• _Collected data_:
###
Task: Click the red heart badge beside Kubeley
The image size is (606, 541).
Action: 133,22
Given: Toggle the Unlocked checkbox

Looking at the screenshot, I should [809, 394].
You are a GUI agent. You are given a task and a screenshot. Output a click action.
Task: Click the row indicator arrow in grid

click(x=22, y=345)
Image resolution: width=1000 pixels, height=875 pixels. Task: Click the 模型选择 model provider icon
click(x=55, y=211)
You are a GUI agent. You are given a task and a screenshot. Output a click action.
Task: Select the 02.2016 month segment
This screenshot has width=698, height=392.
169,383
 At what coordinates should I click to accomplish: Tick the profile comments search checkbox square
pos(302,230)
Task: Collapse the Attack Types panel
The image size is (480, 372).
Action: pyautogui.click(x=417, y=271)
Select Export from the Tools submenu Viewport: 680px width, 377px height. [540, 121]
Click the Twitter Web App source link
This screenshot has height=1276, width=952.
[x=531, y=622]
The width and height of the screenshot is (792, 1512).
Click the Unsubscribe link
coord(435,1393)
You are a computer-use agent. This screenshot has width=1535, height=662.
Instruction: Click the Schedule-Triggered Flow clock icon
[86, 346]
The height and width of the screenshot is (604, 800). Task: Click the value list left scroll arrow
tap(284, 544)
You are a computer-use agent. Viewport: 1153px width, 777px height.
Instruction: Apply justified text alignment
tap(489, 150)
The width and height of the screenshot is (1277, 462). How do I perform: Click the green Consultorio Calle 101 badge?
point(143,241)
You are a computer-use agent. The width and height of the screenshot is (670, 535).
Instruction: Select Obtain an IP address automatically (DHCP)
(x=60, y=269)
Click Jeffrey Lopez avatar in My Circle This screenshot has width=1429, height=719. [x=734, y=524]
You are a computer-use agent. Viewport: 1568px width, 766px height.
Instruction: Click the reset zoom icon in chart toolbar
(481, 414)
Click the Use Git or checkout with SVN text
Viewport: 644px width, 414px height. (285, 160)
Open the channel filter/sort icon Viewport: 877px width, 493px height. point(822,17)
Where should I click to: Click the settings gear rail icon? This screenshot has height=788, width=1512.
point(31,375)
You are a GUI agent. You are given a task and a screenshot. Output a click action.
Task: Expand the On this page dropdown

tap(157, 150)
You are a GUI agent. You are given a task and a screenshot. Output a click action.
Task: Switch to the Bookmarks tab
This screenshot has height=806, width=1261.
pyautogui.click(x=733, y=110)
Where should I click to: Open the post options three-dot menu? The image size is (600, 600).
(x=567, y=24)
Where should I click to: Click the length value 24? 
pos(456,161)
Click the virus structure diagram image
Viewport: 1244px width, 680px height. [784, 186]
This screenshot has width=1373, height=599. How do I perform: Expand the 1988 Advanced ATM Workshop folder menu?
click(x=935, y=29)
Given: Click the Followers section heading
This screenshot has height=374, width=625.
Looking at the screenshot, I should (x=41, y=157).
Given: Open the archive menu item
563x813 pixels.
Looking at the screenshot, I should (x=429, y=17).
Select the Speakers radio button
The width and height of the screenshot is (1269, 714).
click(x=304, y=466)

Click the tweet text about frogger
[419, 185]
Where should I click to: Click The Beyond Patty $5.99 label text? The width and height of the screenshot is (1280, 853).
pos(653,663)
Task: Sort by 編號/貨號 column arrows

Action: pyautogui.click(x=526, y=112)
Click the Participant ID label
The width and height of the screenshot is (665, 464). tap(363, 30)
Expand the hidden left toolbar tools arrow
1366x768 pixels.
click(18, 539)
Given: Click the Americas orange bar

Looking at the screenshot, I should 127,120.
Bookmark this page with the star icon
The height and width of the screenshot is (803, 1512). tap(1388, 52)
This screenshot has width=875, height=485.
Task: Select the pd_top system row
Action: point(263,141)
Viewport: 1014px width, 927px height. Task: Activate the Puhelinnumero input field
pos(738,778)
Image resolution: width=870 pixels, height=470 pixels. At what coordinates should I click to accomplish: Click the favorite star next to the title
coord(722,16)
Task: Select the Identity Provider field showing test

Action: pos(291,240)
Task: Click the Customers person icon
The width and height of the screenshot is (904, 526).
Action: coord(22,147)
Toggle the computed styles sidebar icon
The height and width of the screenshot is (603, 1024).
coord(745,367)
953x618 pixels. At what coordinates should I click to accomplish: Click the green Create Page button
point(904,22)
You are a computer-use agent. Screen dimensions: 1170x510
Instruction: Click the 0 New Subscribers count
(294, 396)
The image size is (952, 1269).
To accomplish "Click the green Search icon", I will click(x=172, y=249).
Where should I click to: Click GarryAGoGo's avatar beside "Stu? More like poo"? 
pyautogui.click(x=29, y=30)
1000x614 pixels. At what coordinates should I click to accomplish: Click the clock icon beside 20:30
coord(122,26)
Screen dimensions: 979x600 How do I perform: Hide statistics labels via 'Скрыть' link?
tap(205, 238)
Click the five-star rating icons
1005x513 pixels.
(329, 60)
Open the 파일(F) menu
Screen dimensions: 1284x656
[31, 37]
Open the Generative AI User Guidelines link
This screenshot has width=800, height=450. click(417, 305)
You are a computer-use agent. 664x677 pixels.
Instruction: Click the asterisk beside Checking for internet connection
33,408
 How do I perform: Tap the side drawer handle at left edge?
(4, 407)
###
• _Task prompt_:
Please make the answer a complete, exact reproduction of the records.

• _Answer to this task_:
Task: Click the red heart badge beside Kubeley
The image size is (606, 541).
Action: 133,22
Given: Toggle the Unlocked checkbox

Looking at the screenshot, I should [809, 394].
You are a GUI agent. You are given a task and a screenshot. Output a click action.
Task: Click the row indicator arrow in grid

click(x=22, y=345)
Image resolution: width=1000 pixels, height=875 pixels. Task: Click the 模型选择 model provider icon
click(x=55, y=211)
You are a GUI agent. You are given a task and a screenshot. Output a click action.
Task: Select the 02.2016 month segment
This screenshot has width=698, height=392.
169,383
 At what coordinates should I click to accomplish: Tick the profile comments search checkbox square
pos(302,230)
Task: Collapse the Attack Types panel
The image size is (480, 372).
Action: pyautogui.click(x=417, y=271)
Select Export from the Tools submenu Viewport: 680px width, 377px height. [540, 121]
Click the Twitter Web App source link
This screenshot has height=1276, width=952.
[x=531, y=622]
The width and height of the screenshot is (792, 1512).
Click the Unsubscribe link
coord(435,1393)
You are a computer-use agent. This screenshot has width=1535, height=662.
Instruction: Click the Schedule-Triggered Flow clock icon
[86, 346]
The height and width of the screenshot is (604, 800). Task: Click the value list left scroll arrow
tap(284, 544)
You are a computer-use agent. Viewport: 1153px width, 777px height.
Instruction: Apply justified text alignment
tap(489, 150)
The width and height of the screenshot is (1277, 462). How do I perform: Click the green Consultorio Calle 101 badge?
point(143,241)
You are a computer-use agent. The width and height of the screenshot is (670, 535).
Instruction: Select Obtain an IP address automatically (DHCP)
(x=60, y=269)
Click Jeffrey Lopez avatar in My Circle This screenshot has width=1429, height=719. [x=734, y=524]
You are a computer-use agent. Viewport: 1568px width, 766px height.
Instruction: Click the reset zoom icon in chart toolbar
(481, 414)
Click the Use Git or checkout with SVN text
Viewport: 644px width, 414px height. (285, 160)
Open the channel filter/sort icon Viewport: 877px width, 493px height. point(822,17)
Where should I click to: Click the settings gear rail icon? This screenshot has height=788, width=1512.
point(31,375)
You are a GUI agent. You are given a task and a screenshot. Output a click action.
Task: Expand the On this page dropdown

tap(157, 150)
You are a GUI agent. You are given a task and a screenshot. Output a click action.
Task: Switch to the Bookmarks tab
This screenshot has height=806, width=1261.
pyautogui.click(x=733, y=110)
Where should I click to: Open the post options three-dot menu? The image size is (600, 600).
(x=567, y=24)
Where should I click to: Click the length value 24? 
pos(456,161)
Click the virus structure diagram image
Viewport: 1244px width, 680px height. [784, 186]
This screenshot has width=1373, height=599. How do I perform: Expand the 1988 Advanced ATM Workshop folder menu?
click(x=935, y=29)
Given: Click the Followers section heading
This screenshot has height=374, width=625.
Looking at the screenshot, I should (x=41, y=157).
Given: Open the archive menu item
563x813 pixels.
Looking at the screenshot, I should (x=429, y=17).
Select the Speakers radio button
The width and height of the screenshot is (1269, 714).
click(x=304, y=466)

Click the tweet text about frogger
[419, 185]
Where should I click to: Click The Beyond Patty $5.99 label text? The width and height of the screenshot is (1280, 853).
pos(653,663)
Task: Sort by 編號/貨號 column arrows

Action: pyautogui.click(x=526, y=112)
Click the Participant ID label
The width and height of the screenshot is (665, 464). tap(363, 30)
Expand the hidden left toolbar tools arrow
1366x768 pixels.
click(18, 539)
Given: Click the Americas orange bar

Looking at the screenshot, I should 127,120.
Bookmark this page with the star icon
The height and width of the screenshot is (803, 1512). tap(1388, 52)
This screenshot has width=875, height=485.
Task: Select the pd_top system row
Action: point(263,141)
Viewport: 1014px width, 927px height. Task: Activate the Puhelinnumero input field
pos(738,778)
Image resolution: width=870 pixels, height=470 pixels. At what coordinates should I click to accomplish: Click the favorite star next to the title
coord(722,16)
Task: Select the Identity Provider field showing test

Action: pos(291,240)
Task: Click the Customers person icon
The width and height of the screenshot is (904, 526).
Action: coord(22,147)
Toggle the computed styles sidebar icon
The height and width of the screenshot is (603, 1024).
coord(745,367)
953x618 pixels. At what coordinates should I click to accomplish: Click the green Create Page button
point(904,22)
You are a computer-use agent. Screen dimensions: 1170x510
Instruction: Click the 0 New Subscribers count
(294, 396)
The image size is (952, 1269).
To accomplish "Click the green Search icon", I will click(x=172, y=249).
Where should I click to: Click GarryAGoGo's avatar beside "Stu? More like poo"? 
pyautogui.click(x=29, y=30)
1000x614 pixels. At what coordinates should I click to accomplish: Click the clock icon beside 20:30
coord(122,26)
Screen dimensions: 979x600 How do I perform: Hide statistics labels via 'Скрыть' link?
tap(205, 238)
Click the five-star rating icons
1005x513 pixels.
(329, 60)
Open the 파일(F) menu
Screen dimensions: 1284x656
[31, 37]
Open the Generative AI User Guidelines link
This screenshot has width=800, height=450. click(417, 305)
You are a computer-use agent. 664x677 pixels.
Instruction: Click the asterisk beside Checking for internet connection
33,408
 How do I perform: Tap the side drawer handle at left edge?
(4, 407)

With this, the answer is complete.